**REQUIRED ACTIONS**
[1] Please list every makefile variable that the Android product makefile excerpt assigns a value to with an assignment operator.
[2] Write the next portion of the Android product makefile excerpt, picking up right after its final line.

**DOCUMENT SEGMENT**
***
PRODUCT_MAKEFILES := \
$(LOCAL_DIR)/bookphone.mk
When the build system scans device/ directories, it looks for
AndroidProducts.mk files. Each path listed in PRODUCT_MAKEFILES defines a
lunch target whose name is the PRODUCT_NAME set inside that makefile.
63.3.4 The Product Makefile: bookphone.mk¶
This is the top-level product definition. It inherits from Goldfish to get all the emulator infrastructure, then overlays our customizations:
# device/AospBook/bookphone/bookphone.mk
#
# Top-level product makefile for AospBook Phone.
# This defines the lunch target "bookphone".
#
# Inherits from the Goldfish emulator to get all emulator-specific
# packages, HALs, kernel configuration, and hardware support.
# ============================================================
# Inherit from Goldfish emulator
# ============================================================
# Use dynamic partitions, same sizing as stock emulator
PRODUCT_USE_DYNAMIC_PARTITIONS := true
BOARD_EMULATOR_DYNAMIC_PARTITIONS_SIZE ?= $(shell expr 2400 \* 1048576)
***
**INPUT DATA**
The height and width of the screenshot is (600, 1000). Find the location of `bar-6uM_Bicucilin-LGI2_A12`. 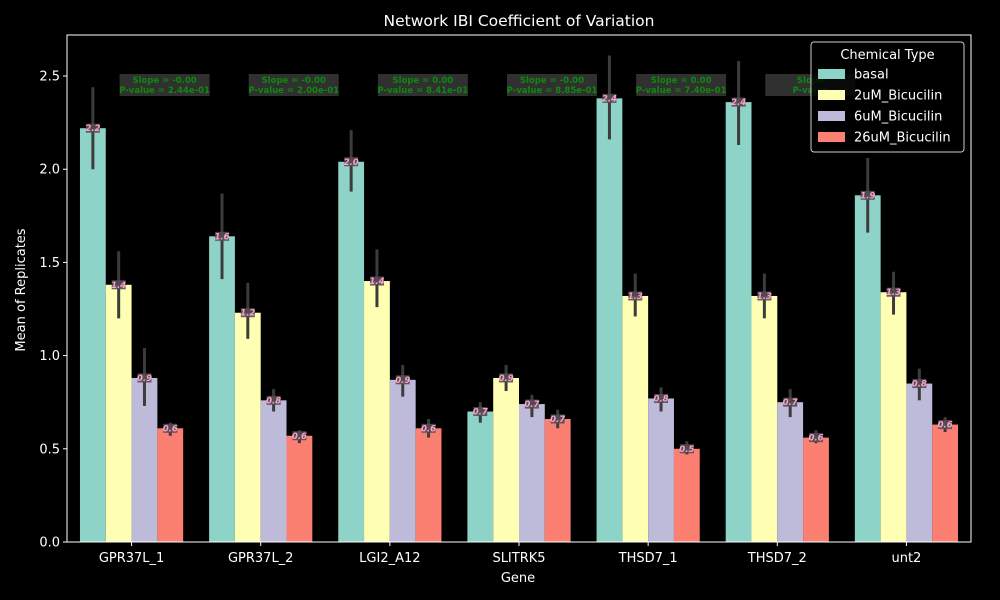

bar-6uM_Bicucilin-LGI2_A12 is located at coordinates (402, 460). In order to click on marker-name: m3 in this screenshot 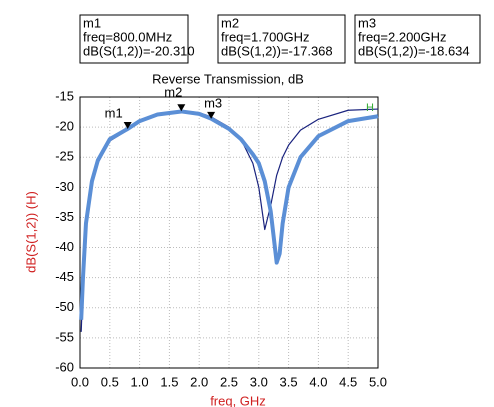, I will do `click(367, 22)`. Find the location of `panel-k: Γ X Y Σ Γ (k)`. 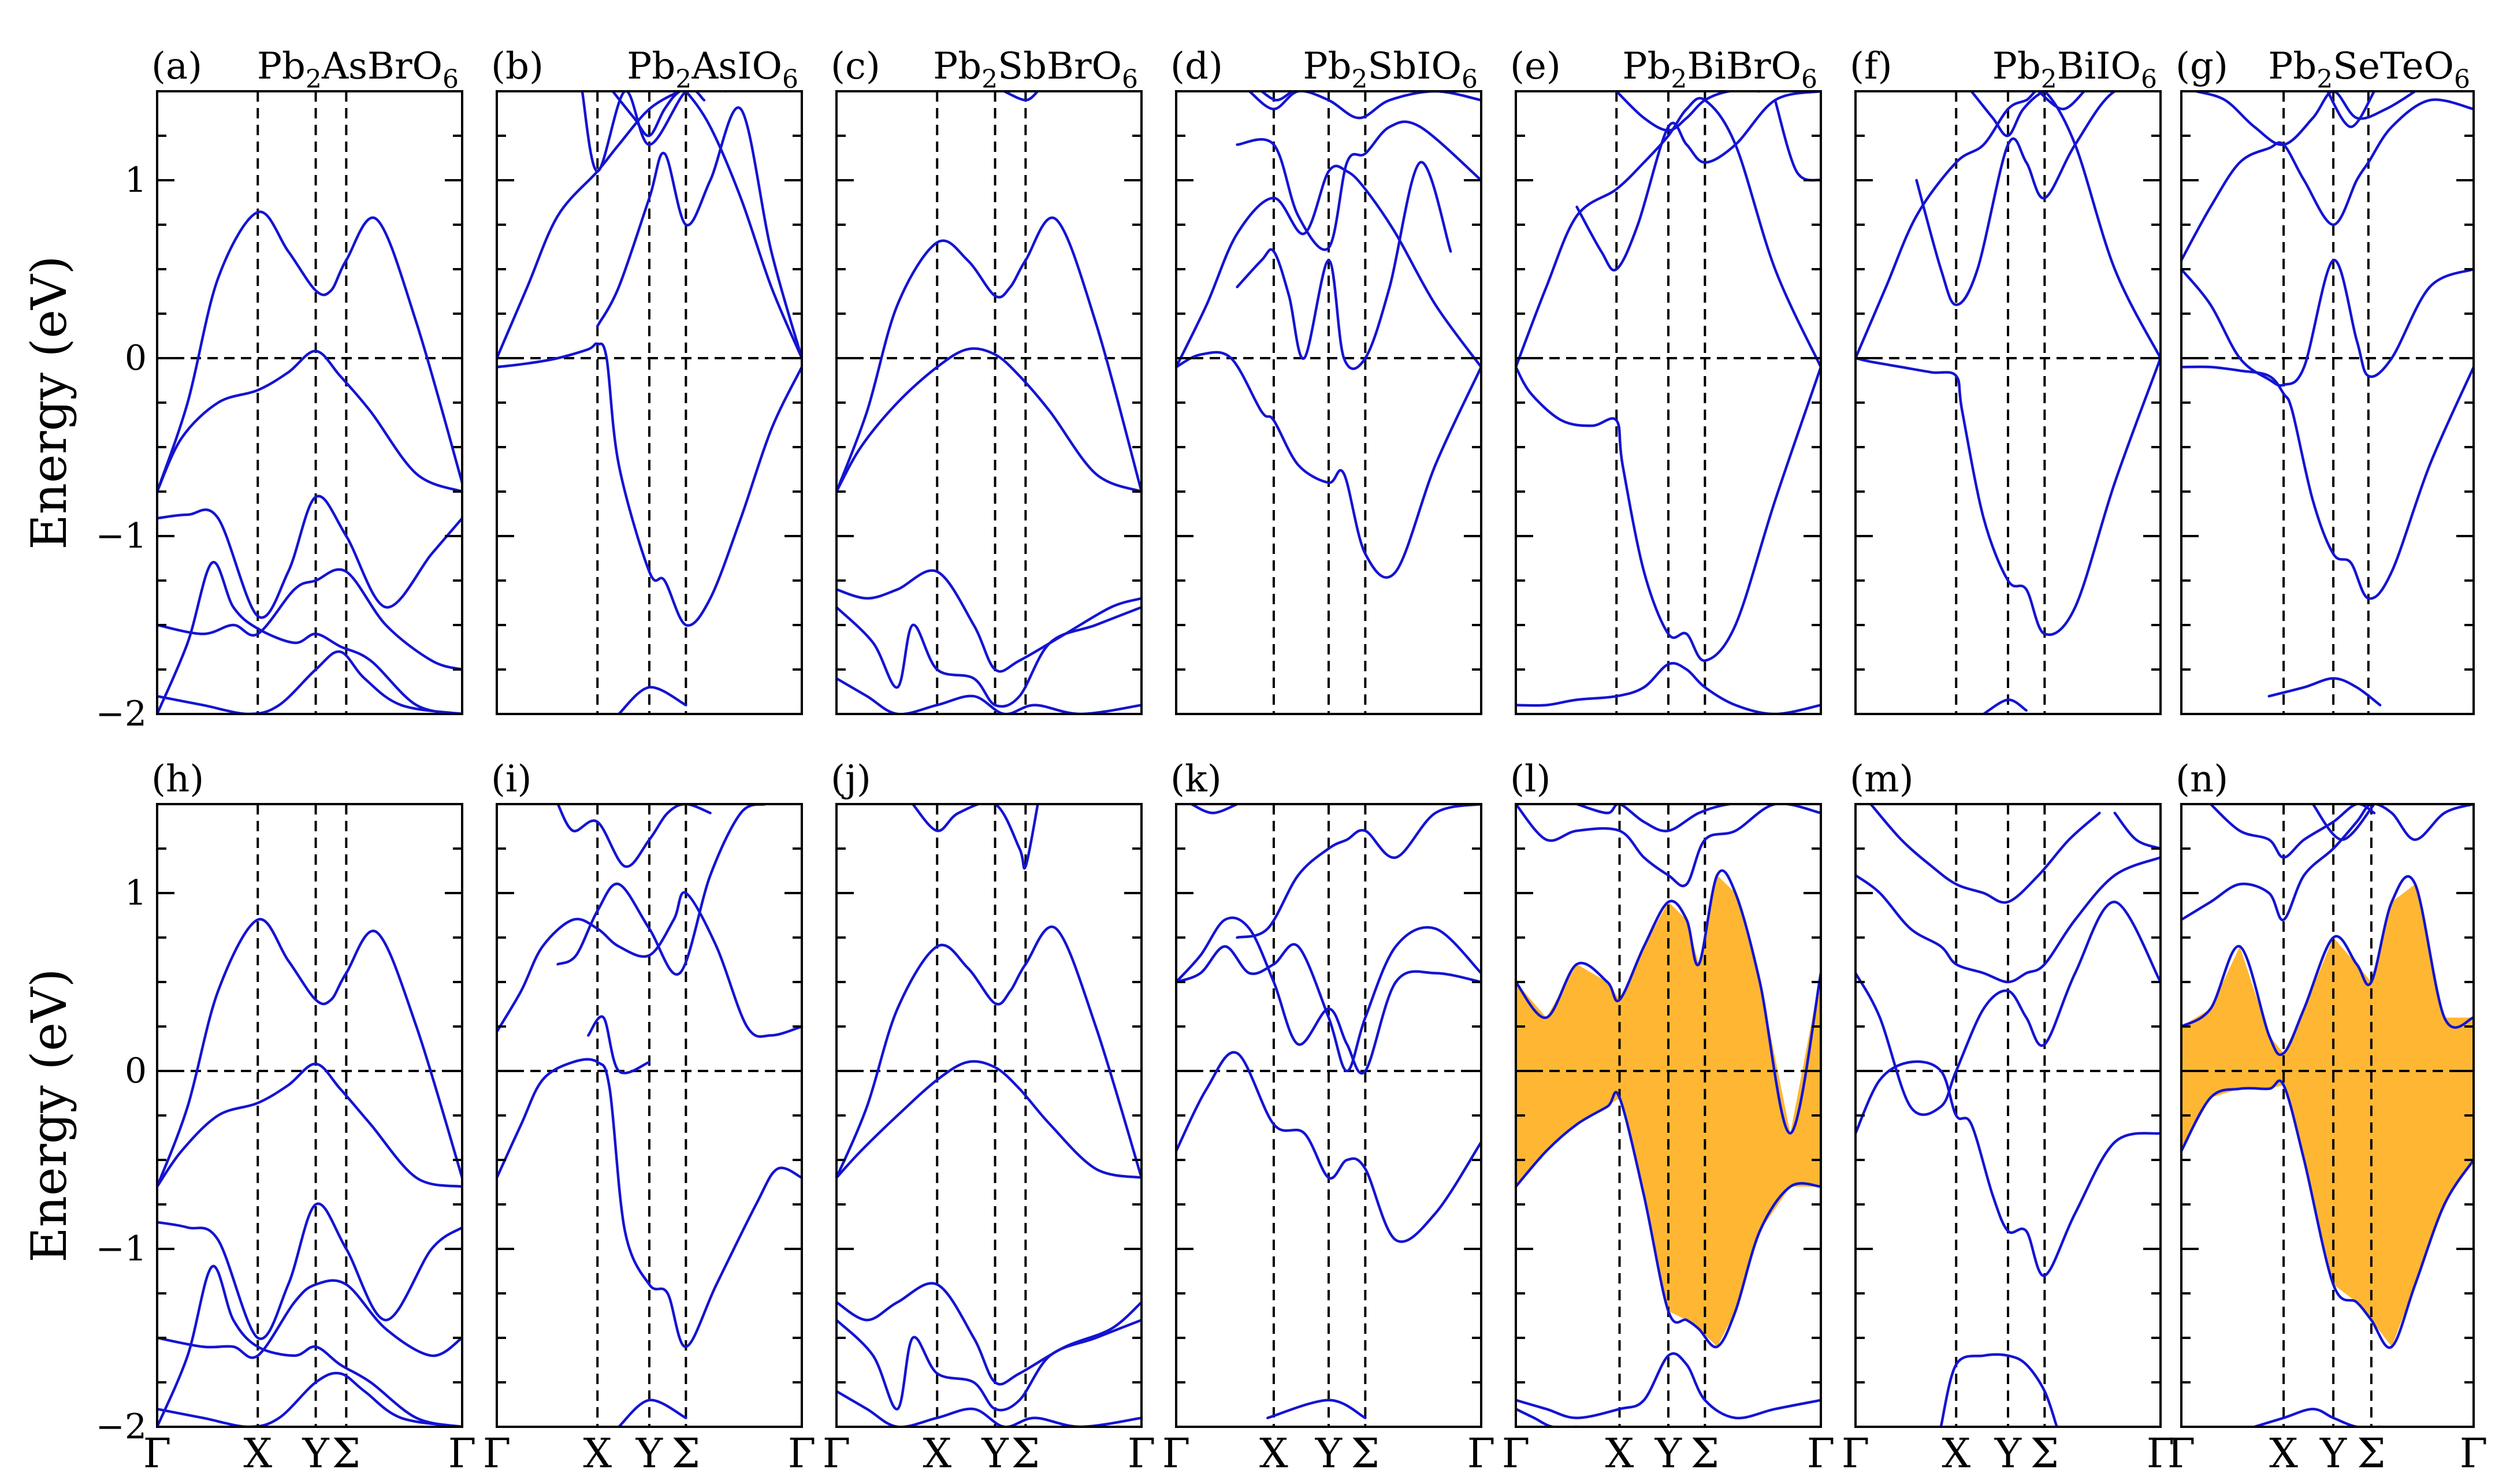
***
**ANSWERS**
[1] PRODUCT_MAKEFILES, PRODUCT_USE_DYNAMIC_PARTITIONS, BOARD_EMULATOR_DYNAMIC_PARTITIONS_SIZE

[2]
BOARD_SUPER_PARTITION_SIZE := \
$(shell expr $(BOARD_EMULATOR_DYNAMIC_PARTITIONS_SIZE) + 8388608)
# 64-bit only configuration
$(call inherit-product, $(SRC_TARGET_DIR)/product/core_64_bit_only.mk)
# Goldfish board details (kernel, fstab, etc.)
$(call inherit-product, device/generic/goldfish/board/emu64x/details.mk)
# Goldfish phone configuration (HALs, permissions, vendor packages)
$(call inherit-product, device/generic/goldfish/product/phone.mk)
# Our device-specific configuration
$(call inherit-product, device/AospBook/bookphone/device.mk)
# ============================================================
# Product identity
# ============================================================
PRODUCT_BRAND := AospBook
PRODUCT_NAME := bookphone
PRODUCT_DEVICE := bookdevice
PRODUCT_MODEL := AospBook Phone
PRODUCT_MANUFACTURER := AospBook
# Build fingerprint (shown in Settings > About phone)
BUILD_FINGERPRINT := AospBook/bookphone/bookdevice:16/AP3A.250318.001/eng.builder:userdebug/dev-keys
# ============================================================
# Additional product properties
# ============================================================
PRODUCT_PROPERTY_OVERRIDES += \
ro.build.display.id=AospBook-1.0 \
ro.aospbook.version=1.0.0 \
ro.aospbook.build.type=development \
persist.sys.timezone=America/Los_Angeles
63.3.5 The Device Makefile: device.mk¶
This file contains device-specific packages, copy files, and properties:
# device/AospBook/bookphone/device.mk
#
# Device-level configuration for AospBook Phone.
# This is where we add our custom packages, overlays, and copy files.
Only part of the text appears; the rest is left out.